Notre avis : Dans ce film méconnu hanté par la mort, Kieslowski suit les traces d’une jeune veuve, Ursula, dans la Pologne corsetée du début des années 80. Les premières images, le cimetière de Varsovie envahi de bougies font écho à une autre scène, vers la fin, qui reprend ce motif. Entre les deux, Ursula a reçu Joanna, dont le mari en prison pour cause de grève devait être défendu par le défunt. Elle la renvoie à un autre avocat qui va être mis à la retraite, affublé d’un assistant révolté quand lui, fatigué et désabusé, est prêt à des compromis pour sauver Darek d’une condamnation politique. Ce petit monde s’agite et reflète l’état d’un pays usé par un pouvoir oppressant. Pourtant, s’il y a bien une dénonciation qui valut la censure au film, ce n’est pas ce qui intéresse Kieslowski : moins que les grands enjeux, il s’attache de sa manière un peu froide à des itinéraires individuels, plus existentiels que politiques ; Ursula comprend peu à peu qu’elle aimait son mari ; Darek plie devant l’adversité ; l’avocat sauve son client mais le coup d’éclat dont il rêvait échoue en basse compromission. Autant de destins, autant d’échecs. Si Darek baisse la tête sur son banc en signe de capitulation, Ursula se suicide pour rejoindre son mari, avec lequel, dans une belle scène finale au flou évocateur, elle part.

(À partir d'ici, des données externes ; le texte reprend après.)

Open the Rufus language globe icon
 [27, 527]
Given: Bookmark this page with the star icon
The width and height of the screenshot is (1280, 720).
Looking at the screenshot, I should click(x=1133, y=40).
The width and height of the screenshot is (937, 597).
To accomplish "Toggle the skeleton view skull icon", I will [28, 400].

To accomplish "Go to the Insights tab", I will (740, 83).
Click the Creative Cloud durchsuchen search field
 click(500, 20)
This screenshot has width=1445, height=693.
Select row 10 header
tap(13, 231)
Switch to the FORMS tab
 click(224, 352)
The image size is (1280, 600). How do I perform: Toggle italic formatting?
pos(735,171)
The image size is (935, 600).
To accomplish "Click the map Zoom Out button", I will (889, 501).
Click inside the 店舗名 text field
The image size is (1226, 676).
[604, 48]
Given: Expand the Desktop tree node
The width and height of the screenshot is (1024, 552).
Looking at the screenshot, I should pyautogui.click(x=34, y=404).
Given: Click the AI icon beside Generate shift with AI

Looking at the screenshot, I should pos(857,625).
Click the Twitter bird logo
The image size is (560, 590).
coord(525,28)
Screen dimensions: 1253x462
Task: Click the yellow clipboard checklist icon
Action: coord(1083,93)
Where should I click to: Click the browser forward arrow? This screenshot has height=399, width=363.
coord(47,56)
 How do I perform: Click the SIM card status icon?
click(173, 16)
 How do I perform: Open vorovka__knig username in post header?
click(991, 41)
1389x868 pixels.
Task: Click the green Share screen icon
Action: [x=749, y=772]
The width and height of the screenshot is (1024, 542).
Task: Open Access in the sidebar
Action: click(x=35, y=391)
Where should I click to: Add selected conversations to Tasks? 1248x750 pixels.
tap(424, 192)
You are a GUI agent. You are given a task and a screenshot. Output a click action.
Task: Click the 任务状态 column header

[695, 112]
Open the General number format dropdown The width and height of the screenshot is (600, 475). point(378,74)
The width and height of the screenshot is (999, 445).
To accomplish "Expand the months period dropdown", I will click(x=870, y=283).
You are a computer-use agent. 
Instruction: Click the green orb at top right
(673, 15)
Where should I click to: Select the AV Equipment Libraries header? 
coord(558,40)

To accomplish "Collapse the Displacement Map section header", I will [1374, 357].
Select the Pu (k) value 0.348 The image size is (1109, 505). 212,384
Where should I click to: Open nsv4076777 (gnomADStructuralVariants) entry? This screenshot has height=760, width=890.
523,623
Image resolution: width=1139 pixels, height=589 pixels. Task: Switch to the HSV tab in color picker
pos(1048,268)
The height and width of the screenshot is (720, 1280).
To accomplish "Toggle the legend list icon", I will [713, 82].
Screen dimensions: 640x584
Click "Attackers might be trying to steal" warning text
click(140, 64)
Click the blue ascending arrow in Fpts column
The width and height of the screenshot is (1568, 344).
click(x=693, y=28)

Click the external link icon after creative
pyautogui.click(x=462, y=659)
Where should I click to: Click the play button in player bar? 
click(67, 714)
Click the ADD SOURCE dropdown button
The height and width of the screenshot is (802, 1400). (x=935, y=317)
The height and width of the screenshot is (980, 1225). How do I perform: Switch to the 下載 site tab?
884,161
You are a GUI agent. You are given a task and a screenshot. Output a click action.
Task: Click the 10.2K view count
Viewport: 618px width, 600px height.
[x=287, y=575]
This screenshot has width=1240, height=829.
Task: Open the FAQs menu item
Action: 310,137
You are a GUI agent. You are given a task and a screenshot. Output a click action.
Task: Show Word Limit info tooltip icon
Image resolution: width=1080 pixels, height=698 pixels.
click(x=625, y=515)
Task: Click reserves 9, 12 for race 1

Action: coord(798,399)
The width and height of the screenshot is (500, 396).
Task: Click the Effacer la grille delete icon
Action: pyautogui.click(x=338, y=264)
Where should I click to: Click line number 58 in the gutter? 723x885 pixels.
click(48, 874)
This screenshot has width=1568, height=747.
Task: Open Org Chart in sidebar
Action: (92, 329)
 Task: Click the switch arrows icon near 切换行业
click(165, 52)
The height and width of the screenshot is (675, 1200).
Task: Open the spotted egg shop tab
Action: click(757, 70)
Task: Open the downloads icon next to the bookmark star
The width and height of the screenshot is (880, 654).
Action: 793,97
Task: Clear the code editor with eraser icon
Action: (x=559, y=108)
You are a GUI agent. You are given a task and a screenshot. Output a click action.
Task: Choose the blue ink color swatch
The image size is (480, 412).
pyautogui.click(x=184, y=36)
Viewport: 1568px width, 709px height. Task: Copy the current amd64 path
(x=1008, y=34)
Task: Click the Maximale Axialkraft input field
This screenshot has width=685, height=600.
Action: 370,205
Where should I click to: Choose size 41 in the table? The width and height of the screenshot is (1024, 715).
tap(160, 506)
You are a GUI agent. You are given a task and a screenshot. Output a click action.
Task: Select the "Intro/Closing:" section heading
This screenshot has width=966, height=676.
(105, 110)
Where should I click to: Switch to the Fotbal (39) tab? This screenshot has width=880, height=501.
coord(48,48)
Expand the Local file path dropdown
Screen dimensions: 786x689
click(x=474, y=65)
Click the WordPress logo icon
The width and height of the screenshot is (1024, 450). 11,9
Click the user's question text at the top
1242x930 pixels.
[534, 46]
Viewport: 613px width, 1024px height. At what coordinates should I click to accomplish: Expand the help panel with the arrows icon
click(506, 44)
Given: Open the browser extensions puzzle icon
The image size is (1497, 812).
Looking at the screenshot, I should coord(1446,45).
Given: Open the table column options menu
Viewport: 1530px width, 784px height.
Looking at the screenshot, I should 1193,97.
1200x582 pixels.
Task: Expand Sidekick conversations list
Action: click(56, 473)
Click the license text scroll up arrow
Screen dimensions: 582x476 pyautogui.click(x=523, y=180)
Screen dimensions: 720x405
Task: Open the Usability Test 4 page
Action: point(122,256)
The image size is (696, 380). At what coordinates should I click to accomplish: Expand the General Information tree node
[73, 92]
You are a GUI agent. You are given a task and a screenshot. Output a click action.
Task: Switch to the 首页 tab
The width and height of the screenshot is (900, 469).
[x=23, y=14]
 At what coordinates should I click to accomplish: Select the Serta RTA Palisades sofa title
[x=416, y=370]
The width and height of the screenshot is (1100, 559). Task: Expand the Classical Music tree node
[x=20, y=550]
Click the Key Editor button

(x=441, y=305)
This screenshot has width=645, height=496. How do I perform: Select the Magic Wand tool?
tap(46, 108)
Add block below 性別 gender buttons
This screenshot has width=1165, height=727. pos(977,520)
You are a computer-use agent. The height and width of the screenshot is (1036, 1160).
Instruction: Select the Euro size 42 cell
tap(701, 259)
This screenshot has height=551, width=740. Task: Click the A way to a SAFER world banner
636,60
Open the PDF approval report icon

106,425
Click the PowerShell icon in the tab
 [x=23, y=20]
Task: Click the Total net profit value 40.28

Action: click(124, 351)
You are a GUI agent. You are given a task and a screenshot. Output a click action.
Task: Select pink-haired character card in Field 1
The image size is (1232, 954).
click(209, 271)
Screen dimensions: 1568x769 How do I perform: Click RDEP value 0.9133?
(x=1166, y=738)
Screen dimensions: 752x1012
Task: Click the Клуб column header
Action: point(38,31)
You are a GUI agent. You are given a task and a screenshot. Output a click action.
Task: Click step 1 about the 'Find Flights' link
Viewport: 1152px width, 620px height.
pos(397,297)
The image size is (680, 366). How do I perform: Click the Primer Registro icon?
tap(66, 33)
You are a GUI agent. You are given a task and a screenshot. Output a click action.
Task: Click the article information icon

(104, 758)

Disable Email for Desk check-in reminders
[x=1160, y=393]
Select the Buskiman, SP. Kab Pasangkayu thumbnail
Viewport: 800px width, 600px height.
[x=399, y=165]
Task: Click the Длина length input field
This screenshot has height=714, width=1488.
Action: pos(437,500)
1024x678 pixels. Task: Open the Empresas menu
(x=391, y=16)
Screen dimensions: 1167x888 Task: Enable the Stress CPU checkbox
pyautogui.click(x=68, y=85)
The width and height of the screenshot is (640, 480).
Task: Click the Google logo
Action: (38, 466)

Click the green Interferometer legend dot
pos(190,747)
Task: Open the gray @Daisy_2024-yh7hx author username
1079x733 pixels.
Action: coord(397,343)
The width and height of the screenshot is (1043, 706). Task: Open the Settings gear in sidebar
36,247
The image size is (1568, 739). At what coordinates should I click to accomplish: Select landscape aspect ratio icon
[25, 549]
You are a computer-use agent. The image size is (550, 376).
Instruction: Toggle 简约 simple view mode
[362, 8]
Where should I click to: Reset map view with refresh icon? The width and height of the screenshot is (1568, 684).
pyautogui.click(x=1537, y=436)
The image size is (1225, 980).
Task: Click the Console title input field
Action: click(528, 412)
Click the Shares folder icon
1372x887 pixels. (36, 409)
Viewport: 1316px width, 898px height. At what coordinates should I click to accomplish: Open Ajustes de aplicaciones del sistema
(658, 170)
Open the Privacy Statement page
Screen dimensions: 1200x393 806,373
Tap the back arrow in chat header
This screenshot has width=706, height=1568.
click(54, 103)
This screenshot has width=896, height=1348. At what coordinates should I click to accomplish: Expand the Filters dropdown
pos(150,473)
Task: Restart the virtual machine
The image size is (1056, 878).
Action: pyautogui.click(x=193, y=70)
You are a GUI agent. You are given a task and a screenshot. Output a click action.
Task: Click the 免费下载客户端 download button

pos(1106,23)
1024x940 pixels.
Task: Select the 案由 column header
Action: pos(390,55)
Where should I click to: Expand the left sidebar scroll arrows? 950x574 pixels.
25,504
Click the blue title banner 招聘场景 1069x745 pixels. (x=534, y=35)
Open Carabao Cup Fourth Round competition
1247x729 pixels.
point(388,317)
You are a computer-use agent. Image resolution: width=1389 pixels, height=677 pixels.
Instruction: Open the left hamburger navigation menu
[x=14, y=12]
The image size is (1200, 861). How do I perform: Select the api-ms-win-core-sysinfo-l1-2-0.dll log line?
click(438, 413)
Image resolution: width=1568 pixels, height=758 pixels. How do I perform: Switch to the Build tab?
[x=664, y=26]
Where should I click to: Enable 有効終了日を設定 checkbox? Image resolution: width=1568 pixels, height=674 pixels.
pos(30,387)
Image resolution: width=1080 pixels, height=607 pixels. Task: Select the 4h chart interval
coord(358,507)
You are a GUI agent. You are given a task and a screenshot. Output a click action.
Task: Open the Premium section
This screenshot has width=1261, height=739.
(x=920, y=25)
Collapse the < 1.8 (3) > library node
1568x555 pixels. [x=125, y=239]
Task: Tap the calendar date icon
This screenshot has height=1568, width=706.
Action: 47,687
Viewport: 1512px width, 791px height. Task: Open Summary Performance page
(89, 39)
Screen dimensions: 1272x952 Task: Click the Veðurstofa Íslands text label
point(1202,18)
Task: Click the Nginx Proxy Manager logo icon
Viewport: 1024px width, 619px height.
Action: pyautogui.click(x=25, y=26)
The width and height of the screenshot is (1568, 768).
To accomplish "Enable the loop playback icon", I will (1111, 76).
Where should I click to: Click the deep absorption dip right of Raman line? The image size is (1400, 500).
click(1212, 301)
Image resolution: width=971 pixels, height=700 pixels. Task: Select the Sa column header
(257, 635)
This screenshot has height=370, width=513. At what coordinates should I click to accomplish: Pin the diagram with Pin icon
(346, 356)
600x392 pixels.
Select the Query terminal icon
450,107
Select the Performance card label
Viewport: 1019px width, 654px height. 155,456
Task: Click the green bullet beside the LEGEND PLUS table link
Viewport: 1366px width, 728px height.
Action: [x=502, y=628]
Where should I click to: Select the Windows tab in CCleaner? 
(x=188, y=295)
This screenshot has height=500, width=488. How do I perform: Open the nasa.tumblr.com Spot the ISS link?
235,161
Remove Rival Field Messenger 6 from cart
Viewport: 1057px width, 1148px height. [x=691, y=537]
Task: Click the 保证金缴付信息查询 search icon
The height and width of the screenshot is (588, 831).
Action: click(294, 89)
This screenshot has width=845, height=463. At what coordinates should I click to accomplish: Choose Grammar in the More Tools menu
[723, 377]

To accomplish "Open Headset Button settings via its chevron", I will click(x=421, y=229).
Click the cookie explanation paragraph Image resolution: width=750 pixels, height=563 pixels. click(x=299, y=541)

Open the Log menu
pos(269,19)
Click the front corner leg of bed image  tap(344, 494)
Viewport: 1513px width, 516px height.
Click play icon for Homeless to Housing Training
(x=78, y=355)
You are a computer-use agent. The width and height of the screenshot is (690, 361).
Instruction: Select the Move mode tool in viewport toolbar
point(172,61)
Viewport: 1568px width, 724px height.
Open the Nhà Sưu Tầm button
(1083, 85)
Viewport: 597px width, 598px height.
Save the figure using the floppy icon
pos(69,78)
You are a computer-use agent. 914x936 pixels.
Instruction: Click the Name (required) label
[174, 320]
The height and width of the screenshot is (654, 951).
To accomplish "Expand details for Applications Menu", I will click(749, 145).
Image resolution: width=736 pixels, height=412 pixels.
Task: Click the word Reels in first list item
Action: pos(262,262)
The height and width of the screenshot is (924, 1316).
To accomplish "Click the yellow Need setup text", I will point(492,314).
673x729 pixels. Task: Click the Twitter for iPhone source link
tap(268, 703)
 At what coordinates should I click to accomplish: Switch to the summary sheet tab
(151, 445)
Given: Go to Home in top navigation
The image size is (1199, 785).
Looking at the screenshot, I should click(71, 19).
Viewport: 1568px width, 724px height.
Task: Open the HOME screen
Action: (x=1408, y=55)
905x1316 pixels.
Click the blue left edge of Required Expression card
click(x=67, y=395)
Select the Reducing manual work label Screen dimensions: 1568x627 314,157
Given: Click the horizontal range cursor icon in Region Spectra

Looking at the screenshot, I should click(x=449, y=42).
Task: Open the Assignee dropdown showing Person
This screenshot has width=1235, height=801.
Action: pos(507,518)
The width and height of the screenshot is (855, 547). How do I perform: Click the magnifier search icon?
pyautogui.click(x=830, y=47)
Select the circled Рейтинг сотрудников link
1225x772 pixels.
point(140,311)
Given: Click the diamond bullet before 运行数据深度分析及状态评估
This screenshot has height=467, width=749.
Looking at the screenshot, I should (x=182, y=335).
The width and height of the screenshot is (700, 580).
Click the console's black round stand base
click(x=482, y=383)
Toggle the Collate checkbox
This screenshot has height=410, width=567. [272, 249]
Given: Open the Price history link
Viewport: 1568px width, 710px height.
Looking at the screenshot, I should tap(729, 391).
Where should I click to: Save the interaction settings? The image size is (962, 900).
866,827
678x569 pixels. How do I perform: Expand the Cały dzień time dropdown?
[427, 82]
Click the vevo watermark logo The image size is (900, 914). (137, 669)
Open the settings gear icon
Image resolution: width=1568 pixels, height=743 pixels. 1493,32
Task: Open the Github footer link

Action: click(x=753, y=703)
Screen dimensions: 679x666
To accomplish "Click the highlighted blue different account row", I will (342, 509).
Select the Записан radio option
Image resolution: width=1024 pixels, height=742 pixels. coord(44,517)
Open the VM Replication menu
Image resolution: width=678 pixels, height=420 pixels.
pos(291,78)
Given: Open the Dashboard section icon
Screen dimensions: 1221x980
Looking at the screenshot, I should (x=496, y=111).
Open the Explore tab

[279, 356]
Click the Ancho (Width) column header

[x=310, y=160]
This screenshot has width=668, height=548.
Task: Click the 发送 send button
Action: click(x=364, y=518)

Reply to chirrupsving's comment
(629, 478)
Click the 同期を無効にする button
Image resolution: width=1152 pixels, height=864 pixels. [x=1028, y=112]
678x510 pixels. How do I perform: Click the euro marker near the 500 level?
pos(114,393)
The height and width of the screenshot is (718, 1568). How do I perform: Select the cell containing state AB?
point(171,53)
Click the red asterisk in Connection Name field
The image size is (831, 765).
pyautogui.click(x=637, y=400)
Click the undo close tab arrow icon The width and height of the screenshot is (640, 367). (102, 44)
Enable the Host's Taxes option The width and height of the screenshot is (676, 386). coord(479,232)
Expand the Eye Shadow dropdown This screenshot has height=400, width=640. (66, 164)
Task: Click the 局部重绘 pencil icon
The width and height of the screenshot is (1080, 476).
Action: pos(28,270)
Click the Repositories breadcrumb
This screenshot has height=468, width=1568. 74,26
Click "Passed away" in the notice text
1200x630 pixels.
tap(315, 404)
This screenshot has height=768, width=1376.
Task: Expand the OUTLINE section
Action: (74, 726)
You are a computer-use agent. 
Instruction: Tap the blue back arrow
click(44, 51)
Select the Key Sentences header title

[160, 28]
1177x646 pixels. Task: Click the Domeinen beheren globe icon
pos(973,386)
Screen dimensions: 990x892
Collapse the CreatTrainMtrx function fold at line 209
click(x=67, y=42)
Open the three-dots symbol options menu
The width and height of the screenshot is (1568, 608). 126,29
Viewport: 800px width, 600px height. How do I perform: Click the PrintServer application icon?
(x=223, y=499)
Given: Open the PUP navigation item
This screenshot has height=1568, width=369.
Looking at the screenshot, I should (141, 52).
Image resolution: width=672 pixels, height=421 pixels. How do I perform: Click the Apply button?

La mort est au cœur de ce métrage pessimiste : outre les bougies déjà citées, il faut préciser que le récit est raconté (au moins en partie) par Antek, le décédé, qui s’adresse à la caméra et réapparaît de temps en temps au détour d’un recadrage. Mais s’il y a fantastique, jamais le cinéaste ne joue sur la peur ou les effets spéciaux : le fantôme est placide, en attente, observateur muet et froid. Ursula a beau tenter de l’oublier dans des séquences troublantes d’adultère (magnifique idée que de la faire se confier à un Américain qui ne la comprend pas) et d’hypnose, elle ne fait que s’enfoncer dans un isolement impossible à défaire : même en présence de la femme de Darek, sa souffrance empêche toute compassion. D’autant qu’elle se frotte à des signes abscons que Kieslowski excelle à cadrer en gros plans (un bas déchiré, une chaussure, un point d’interrogation sur un dossier, des photos découpées) ou à des situations qui révèlent l’absurdité du monde : sa voiture tombe en panne, une autre passe en klaxonnant pour percuter un camion quelques secondes plus tard.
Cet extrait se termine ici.